Quote the lines of the listing from the one holding "Viewport: 665px width, 510px" through the end of the listing, both included. Leave the pictures out of your answer.

[Records of locating words and elements]

● ● ● ●

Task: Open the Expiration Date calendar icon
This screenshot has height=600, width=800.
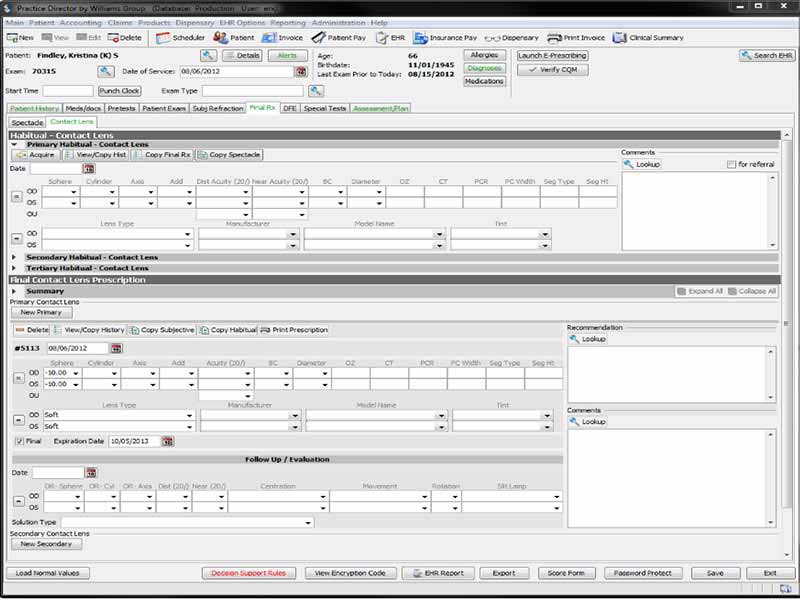Action: point(168,441)
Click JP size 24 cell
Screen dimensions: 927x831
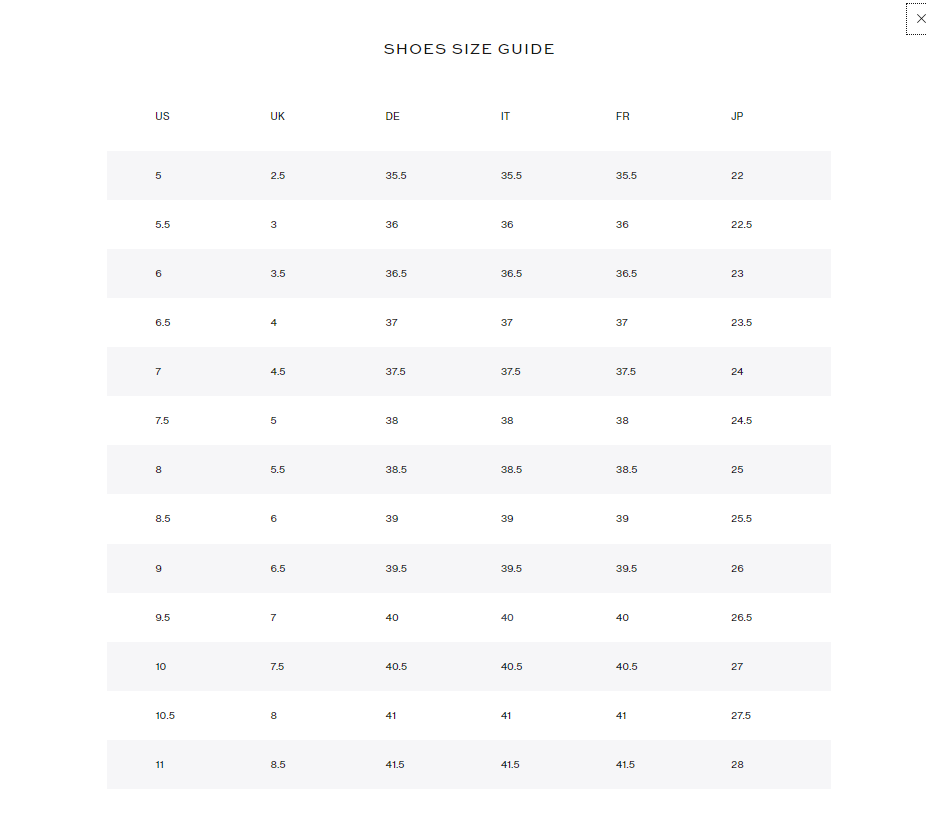(737, 372)
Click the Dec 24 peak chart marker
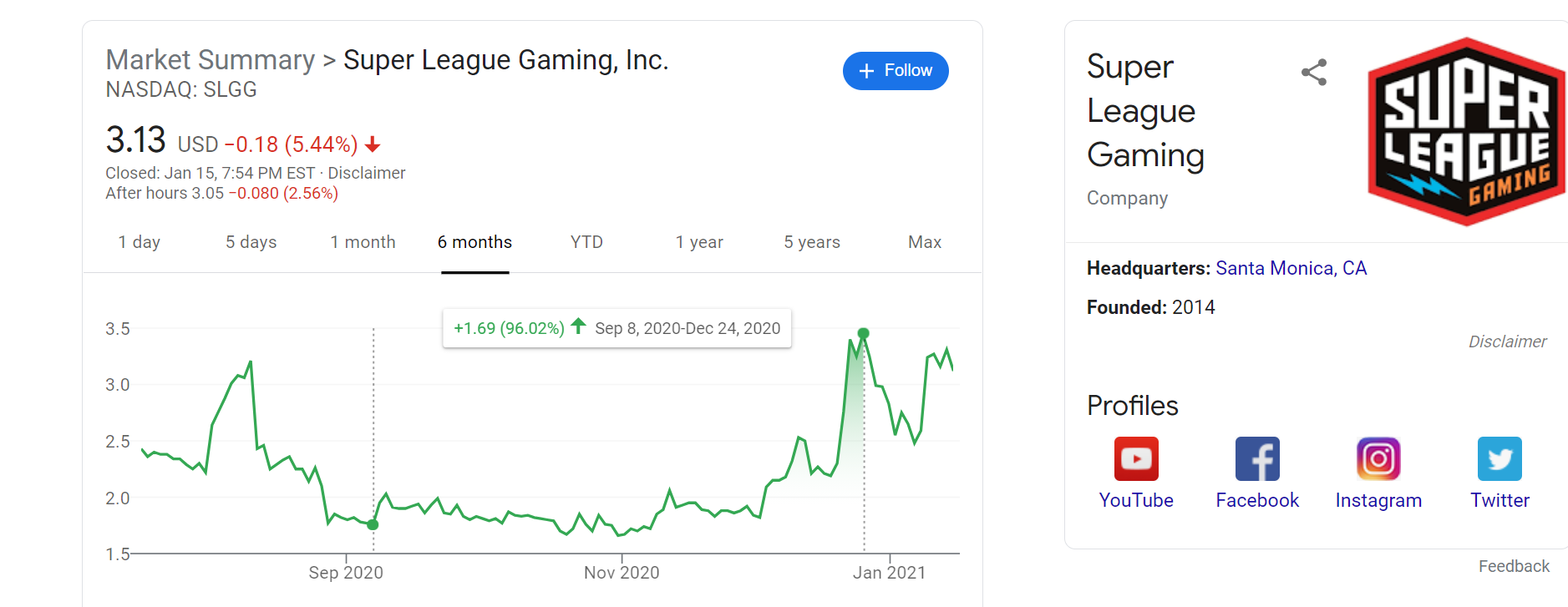Viewport: 1568px width, 607px height. 864,333
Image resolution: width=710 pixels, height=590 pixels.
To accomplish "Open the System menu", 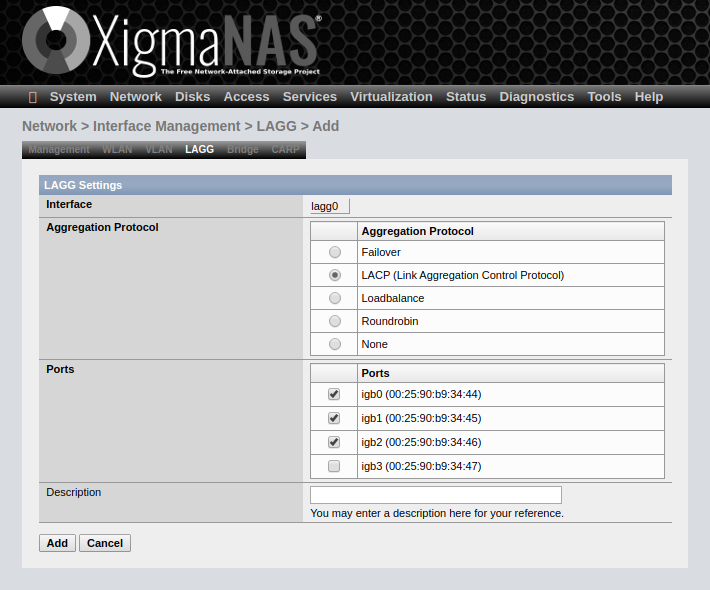I will (73, 97).
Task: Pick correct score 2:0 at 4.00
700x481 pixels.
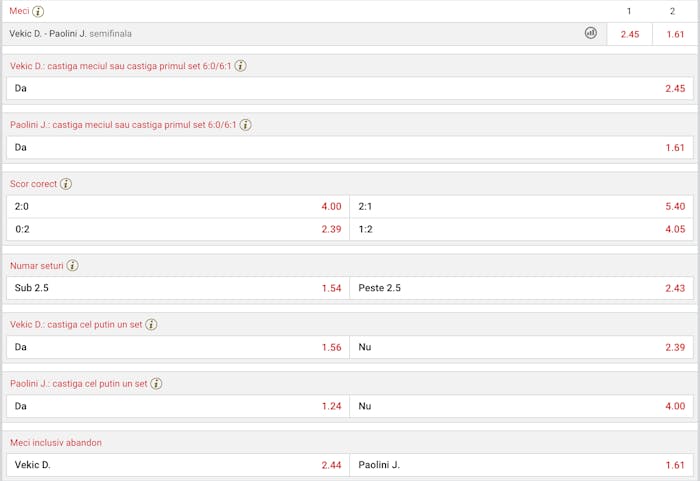Action: click(x=178, y=206)
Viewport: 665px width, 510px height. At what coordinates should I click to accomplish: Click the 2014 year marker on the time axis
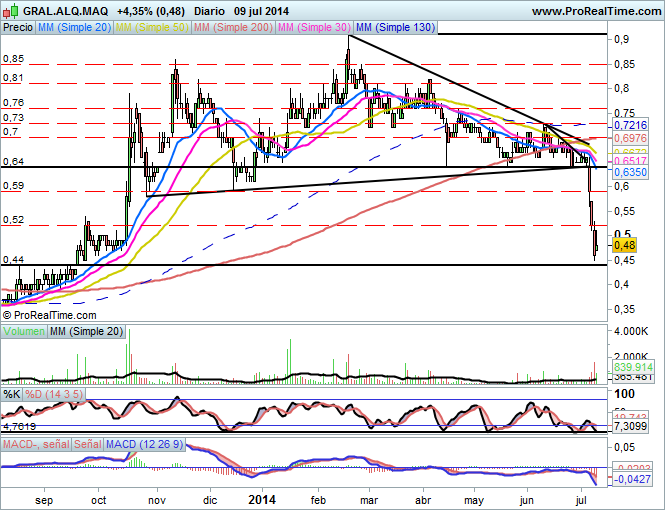pyautogui.click(x=263, y=498)
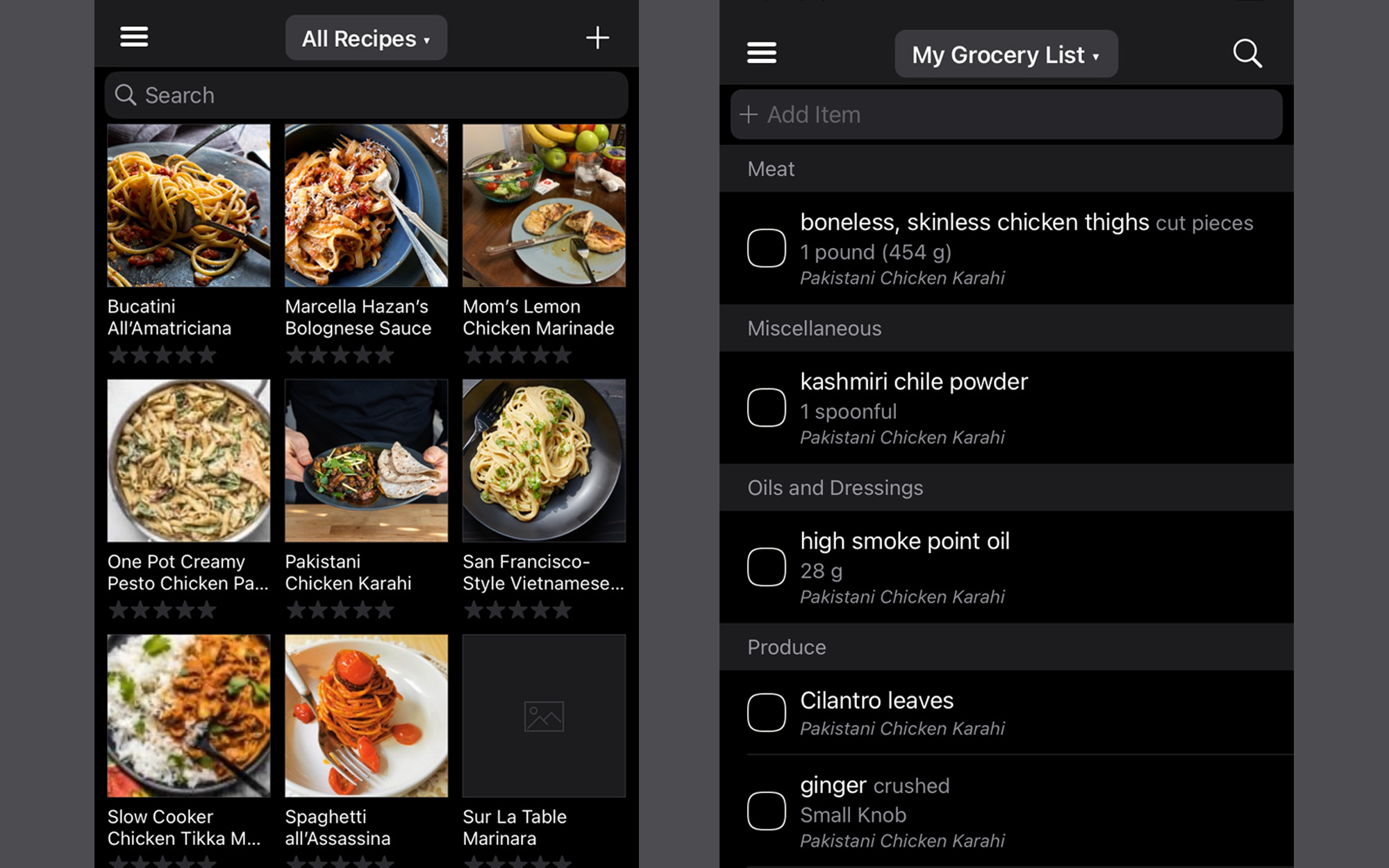Image resolution: width=1389 pixels, height=868 pixels.
Task: Open hamburger menu in grocery list panel
Action: 761,53
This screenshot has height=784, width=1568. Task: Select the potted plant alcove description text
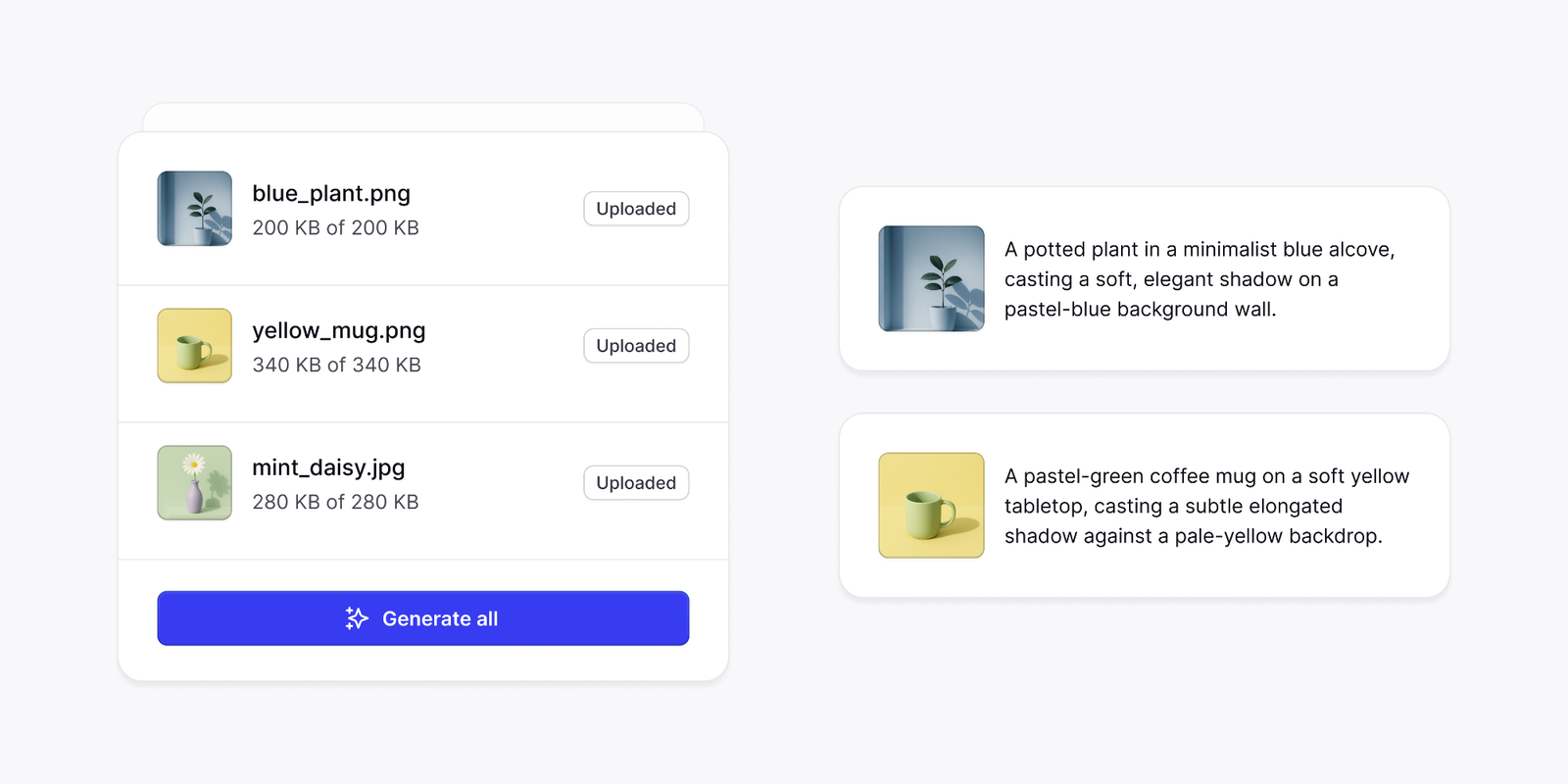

● ● ● ●

__The result__
Viewport: 665px width, 510px height. At what coordinates should I click to accomplish: Click the 2014 year marker on the time axis
pyautogui.click(x=263, y=498)
Image resolution: width=1389 pixels, height=868 pixels.
Task: Open hamburger menu in grocery list panel
Action: 761,53
This screenshot has height=784, width=1568. Task: Select the potted plant alcove description text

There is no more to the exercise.